Banco de Portugal's Q1 Bank Lending Survey Catches Banks Tightening SME Credit Criteria — Risk Perception Drives the Squeeze, Mortgage Demand Is Forecast to Cool in Q2 Even as the Stock Keeps Growing
BdP's April 28 BLS shows banks tightened SME credit criteria in Q1 2026 while demand kept rising. Large-company and mortgage screens held flat in Q1; mortgage criteria are flagged tighter for Q2. Risk perception drives the squeeze.
Banco de Portugal published its quarterly Inquérito aos Bancos sobre o Mercado de Crédito on Tuesday, 28 April 2026, and the headline result is the first directional shift in the corporate-credit pipeline since the 2024 easing cycle began. The five major Portuguese banks — Caixa Geral de Depósitos, Millennium BCP, Novobanco, Santander Totta and BPI — told the central bank's Q1 2026 questionnaire that they had made credit-granting criteria for small and medium-sized enterprises slightly more restrictive in the first three months of the year, even though demand from the SME segment continued to grow.
The survey, distributed by the BdP at the end of March and aggregated through mid-April, is the Portuguese leg of the ECB's eurozone-wide Bank Lending Survey. It is the first reading covered by the new Conselho de Administração under Governor Álvaro Santos Pereira, who took office on 6 October 2025 and whose private trades drew attention earlier this week when Público reported he bought and then unwound shares in Galp and Jerónimo Martins after taking office.
What the banks tightened. SME criteria moved up the restrictiveness scale; large-company criteria stayed flat; consumer-credit criteria stayed flat; mortgage criteria stayed flat in Q1 but are forecast slightly tighter in Q2. The squeeze on SMEs ran through the maturity dimension as well as the spread on higher-risk loans — both SME and large-corporate spreads on higher-risk lending edged up, while medium-risk pricing eased slightly. Banks attributed the move to two factors: perceção de risco associada à situação económica geral — risk perception tied to the macro outlook — and the company-specific or sector-specific risks that have surfaced in the construction and freight verticals over the winter storms and the Iran-Israel oil shock.
What demand did. SMEs asked for more credit in Q1, mostly to finance inventory and working capital. Large companies pulled back slightly. Households kept asking for more mortgages, with INE's €2,151 per square metre March bank-valuation print and the IMI/IMT regulatory and fiscal regime cited by the surveyed banks as the principal drivers. Consumer-credit demand also rose.
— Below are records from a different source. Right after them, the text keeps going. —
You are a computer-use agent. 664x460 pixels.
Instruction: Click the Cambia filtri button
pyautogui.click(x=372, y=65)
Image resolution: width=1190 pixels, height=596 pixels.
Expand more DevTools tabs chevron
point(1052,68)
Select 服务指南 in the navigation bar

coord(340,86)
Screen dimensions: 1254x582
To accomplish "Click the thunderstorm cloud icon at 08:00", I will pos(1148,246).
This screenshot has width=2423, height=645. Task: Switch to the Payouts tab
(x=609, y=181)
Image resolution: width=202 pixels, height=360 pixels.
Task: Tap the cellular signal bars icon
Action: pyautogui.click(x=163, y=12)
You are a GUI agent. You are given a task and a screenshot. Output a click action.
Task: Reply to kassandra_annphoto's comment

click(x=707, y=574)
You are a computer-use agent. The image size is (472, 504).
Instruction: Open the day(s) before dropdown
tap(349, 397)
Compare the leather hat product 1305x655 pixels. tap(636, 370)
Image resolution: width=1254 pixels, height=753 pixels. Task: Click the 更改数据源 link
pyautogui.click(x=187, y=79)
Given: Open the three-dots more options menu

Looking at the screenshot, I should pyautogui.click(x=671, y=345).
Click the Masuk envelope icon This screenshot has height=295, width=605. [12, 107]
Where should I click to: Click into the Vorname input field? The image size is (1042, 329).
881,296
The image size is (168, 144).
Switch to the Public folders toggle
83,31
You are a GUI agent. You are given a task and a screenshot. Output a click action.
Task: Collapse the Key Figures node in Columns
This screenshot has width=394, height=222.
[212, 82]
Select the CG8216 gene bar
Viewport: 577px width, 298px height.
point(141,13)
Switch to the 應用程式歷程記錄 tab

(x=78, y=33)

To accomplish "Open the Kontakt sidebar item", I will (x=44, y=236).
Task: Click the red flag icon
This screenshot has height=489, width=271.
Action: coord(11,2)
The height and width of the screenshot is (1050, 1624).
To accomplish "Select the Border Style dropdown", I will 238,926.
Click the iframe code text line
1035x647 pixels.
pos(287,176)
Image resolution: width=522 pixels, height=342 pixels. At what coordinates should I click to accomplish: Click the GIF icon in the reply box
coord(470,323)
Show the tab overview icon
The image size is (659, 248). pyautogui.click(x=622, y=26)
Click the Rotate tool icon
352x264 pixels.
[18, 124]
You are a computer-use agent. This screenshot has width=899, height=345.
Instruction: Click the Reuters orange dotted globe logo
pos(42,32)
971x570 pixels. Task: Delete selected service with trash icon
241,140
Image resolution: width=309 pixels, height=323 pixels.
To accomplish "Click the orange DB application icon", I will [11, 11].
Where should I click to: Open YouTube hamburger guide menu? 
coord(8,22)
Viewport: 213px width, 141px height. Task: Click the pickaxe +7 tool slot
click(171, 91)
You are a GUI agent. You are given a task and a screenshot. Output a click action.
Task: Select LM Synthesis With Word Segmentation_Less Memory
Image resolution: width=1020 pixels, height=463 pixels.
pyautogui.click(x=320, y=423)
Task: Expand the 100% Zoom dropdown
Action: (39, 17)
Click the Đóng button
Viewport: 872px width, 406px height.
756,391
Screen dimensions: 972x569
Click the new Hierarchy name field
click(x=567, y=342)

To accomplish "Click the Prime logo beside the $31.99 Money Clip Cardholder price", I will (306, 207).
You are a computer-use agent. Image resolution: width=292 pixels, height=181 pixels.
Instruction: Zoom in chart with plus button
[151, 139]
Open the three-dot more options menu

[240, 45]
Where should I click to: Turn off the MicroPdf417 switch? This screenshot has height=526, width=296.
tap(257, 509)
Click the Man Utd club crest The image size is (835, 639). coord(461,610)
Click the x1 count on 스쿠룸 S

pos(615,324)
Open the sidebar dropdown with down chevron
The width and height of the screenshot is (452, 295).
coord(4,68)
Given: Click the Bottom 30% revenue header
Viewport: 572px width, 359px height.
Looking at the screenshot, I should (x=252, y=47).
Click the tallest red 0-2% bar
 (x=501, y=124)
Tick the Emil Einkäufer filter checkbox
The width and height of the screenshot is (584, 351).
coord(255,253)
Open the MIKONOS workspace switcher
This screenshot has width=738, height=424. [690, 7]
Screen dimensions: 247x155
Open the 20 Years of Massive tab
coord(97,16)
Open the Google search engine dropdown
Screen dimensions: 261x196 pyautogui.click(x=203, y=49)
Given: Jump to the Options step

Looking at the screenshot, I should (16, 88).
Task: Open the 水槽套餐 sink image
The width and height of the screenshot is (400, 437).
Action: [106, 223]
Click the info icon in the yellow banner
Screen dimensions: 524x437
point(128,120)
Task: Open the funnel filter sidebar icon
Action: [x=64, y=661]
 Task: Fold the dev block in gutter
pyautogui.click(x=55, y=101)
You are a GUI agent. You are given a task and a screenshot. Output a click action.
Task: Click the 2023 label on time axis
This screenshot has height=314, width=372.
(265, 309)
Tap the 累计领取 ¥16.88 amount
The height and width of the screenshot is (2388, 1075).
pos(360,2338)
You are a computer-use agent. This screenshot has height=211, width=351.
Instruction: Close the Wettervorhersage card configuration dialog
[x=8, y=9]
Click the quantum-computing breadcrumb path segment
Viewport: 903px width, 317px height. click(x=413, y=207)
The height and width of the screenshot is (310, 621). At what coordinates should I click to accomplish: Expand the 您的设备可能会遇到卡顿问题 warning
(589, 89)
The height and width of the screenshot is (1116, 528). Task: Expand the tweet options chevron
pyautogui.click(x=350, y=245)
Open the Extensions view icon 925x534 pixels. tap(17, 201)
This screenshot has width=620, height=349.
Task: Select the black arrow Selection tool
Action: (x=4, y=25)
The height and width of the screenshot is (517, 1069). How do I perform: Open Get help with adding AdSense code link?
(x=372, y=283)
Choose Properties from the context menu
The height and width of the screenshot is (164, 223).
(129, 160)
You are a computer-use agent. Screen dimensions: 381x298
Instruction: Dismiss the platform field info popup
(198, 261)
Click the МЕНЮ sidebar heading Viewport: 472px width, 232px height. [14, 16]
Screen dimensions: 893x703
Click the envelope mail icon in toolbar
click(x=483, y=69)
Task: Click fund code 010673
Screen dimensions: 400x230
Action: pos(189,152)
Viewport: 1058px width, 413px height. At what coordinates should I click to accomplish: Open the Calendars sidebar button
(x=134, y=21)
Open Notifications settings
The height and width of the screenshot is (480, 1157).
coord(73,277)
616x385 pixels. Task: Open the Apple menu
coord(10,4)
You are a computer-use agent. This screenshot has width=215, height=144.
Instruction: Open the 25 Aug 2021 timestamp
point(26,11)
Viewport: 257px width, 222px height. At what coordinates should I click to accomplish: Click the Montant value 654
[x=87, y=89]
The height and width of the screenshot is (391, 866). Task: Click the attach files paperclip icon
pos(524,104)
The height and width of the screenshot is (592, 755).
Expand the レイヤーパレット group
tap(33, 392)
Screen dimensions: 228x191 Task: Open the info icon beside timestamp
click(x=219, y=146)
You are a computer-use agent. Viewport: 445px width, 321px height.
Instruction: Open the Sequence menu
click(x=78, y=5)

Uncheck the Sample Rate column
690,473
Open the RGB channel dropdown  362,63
The Q2 outlook flips that picture for housing: banks expect mortgage demand to fall, while SME demand keeps growing through the spring even with the tighter criteria in place.
Eurozone comparator. The ECB's parallel BLS aggregate, also published this morning, showed slight easing in eurozone-wide criteria and rising volumes — the Portuguese print is the divergent one. Securitisation activity, which the ECB cited as a tail-wind for eurozone banks, has had no measurable impact on Portuguese balance sheets in the quarter.
What This Means for Expats
- If you run a small business in Portugal: Expect longer credit-decisioning timelines, a sharper pricing tier on higher-risk files, and shorter maturity offers in the second quarter. Working-capital lines that priced inside Euribor+2.5% in late 2025 are already being quoted closer to Euribor+3% on B-rated files.
- If you are house-hunting on a mortgage: Q1 criteria did not move, and the BdP stress-test premium and FINE form work the same way they did in March. The April BLS warns that Q2 should bring a slightly tighter mortgage screen — LTV haircuts on second homes and on non-resident files are the most likely lever.
- Buy-to-let investors: The same Q1 print shows business-lending demand for property-development files holding up. Combined with the 6.3% gross yields Idealista reported for Q1, the implication is that bank financing on rental-investment files is getting more selective, not more expensive on average.
- Macro reading: A divergence between Portuguese and eurozone bank-lending dynamics is rare. The driver here is country-specific: storm damage, slower-than-expected PRR drawdown, and the fuel-price spike since February. Watch the July BLS for whether the divergence persists.
The BdP will publish the next BLS reading at the end of July, covering Q2 2026 and the banks' Q3 expectations. The full Q1 questionnaire and aggregated tables are available now on the central bank's publications page.